- Gekozen tekst:
____________
Het verhaal was de basis voor een idee van Peter Reijnders voor een attractie die nooit tot uitvoering zou komen. Hierin zouden bedden dienst doen als transportsysteem.

In de Efteling

Over de plannen voor een attractie gebaseerd op het sprookje is weinig bekend, behalve dan dat Peter Reijnders graag bedden zou willen zien als vervoermiddel van een achtbaan. In de biografie van Peter Reijnders lezen we dat Reijnders met het idee loopt voor een permanente achtbaan. In zijn agenda uit 1957 staat het idee beschreven naast andere toekomstplannen. Op pagina 43 van de biografie lezen we over de achtbaan:

Deze laatste zou gebouwd moeten worden in de vorm van een spookkasteel met landerijen in de geest van het sprookje "De man die niet kon griezelen" van Grimm. Om het visueel nog sensationeler te maken zouden de normale achtbaanwagentjes vervangen moeten worden door rijdende bedden. In feite was Peter Reijnders zijn tijd ver vooruit.

De plannen voor een achtbaan en spookhuis hebben lang de gemoederen geraakt op de burelen van de Efteling. We zien het idee terugkeren bij de projecten Heksenkelder, Heksenketel en het A-veld. Volgens Kroniek van een Sprookje werd in september 1968 door de Efteling een achtbaan voor ƒ 22.500,- gekocht, die vervolgens weggeroest is in een opslagplaats. Het is niet duidelijk of deze achtbaan Reijnders' idee van elf jaar eerder had moeten verbeelden.
____________
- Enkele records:
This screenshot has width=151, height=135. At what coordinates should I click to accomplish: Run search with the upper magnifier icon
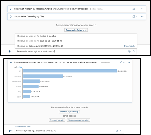pos(134,51)
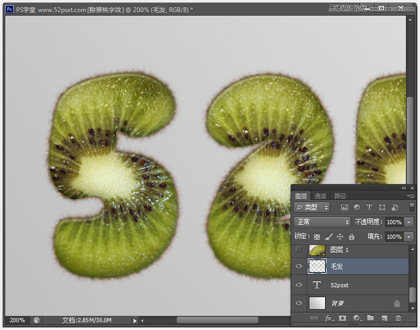
Task: Click the pixel layer filter icon
Action: (344, 207)
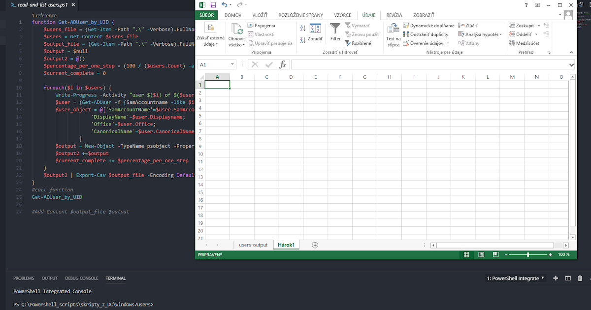
Task: Switch to Page Break preview toggle
Action: tap(495, 254)
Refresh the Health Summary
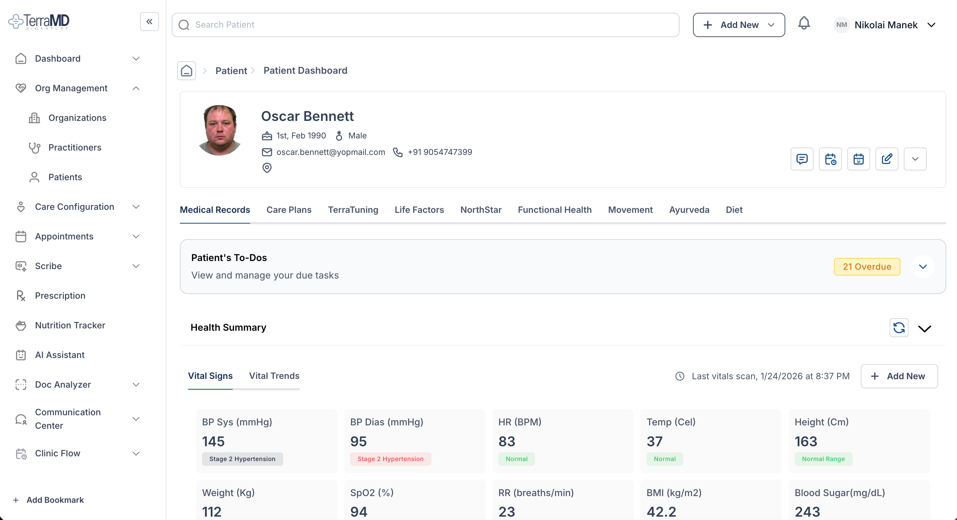957x520 pixels. tap(899, 327)
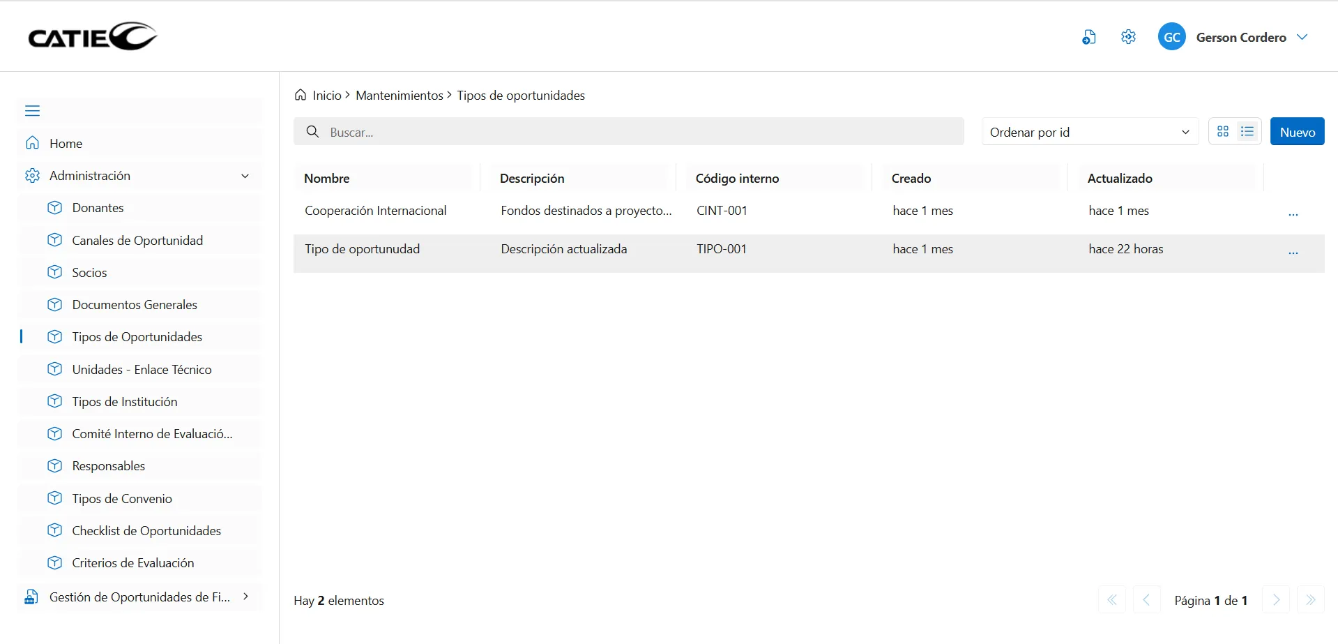The image size is (1338, 644).
Task: Click the CATIE logo
Action: coord(92,37)
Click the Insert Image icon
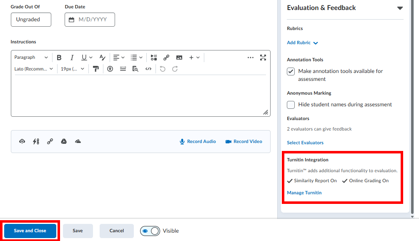The image size is (419, 241). (179, 58)
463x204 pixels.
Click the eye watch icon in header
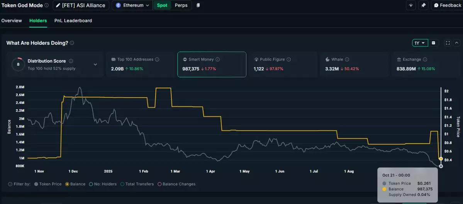pyautogui.click(x=411, y=5)
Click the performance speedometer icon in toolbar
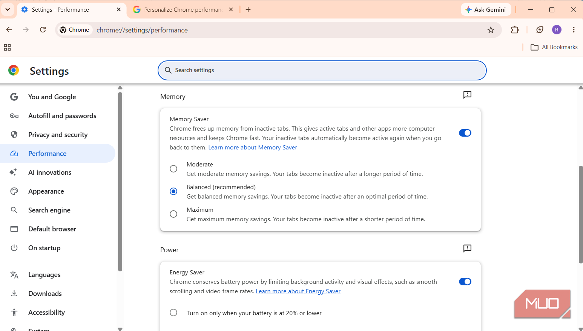This screenshot has width=583, height=331. click(x=540, y=30)
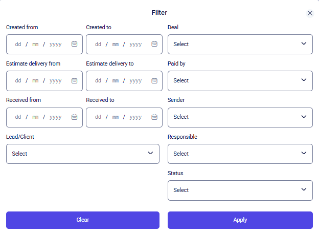319x234 pixels.
Task: Click year field in Estimate delivery from
Action: [55, 80]
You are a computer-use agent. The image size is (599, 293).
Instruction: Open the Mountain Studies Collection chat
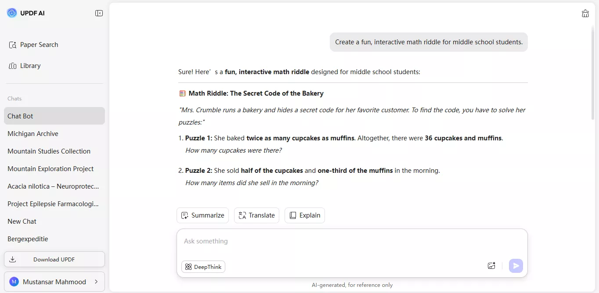pyautogui.click(x=49, y=151)
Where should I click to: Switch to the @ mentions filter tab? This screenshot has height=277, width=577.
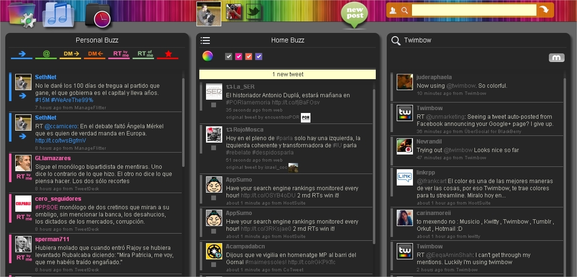(x=46, y=54)

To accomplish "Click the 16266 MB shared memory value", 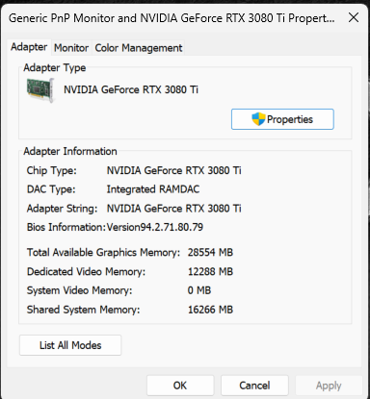I will pyautogui.click(x=210, y=310).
____________
- Opdrachten:
• 1. Waardoor wilde Peter Reijnders volgens de tekst over zijn achtbaanplan de normale achtbaanwagentjes vervangen?
• 2. Schrijf uit de tekst over het achtbaanplan het stuk van "Over de plannen" tot en met "tijd ver vooruit." letterlijk over.

- Antwoorden:
• 1. Door rijdende bedden.

• 2.
Over de plannen voor een attractie gebaseerd op het sprookje is weinig bekend, behalve dan dat Peter Reijnders graag bedden zou willen zien als vervoermiddel van een achtbaan. In de biografie van Peter Reijnders lezen we dat Reijnders met het idee loopt voor een permanente achtbaan. In zijn agenda uit 1957 staat het idee beschreven naast andere toekomstplannen. Op pagina 43 van de biografie lezen we over de achtbaan:

Deze laatste zou gebouwd moeten worden in de vorm van een spookkasteel met landerijen in de geest van het sprookje "De man die niet kon griezelen" van Grimm. Om het visueel nog sensationeler te maken zouden de normale achtbaanwagentjes vervangen moeten worden door rijdende bedden. In feite was Peter Reijnders zijn tijd ver vooruit.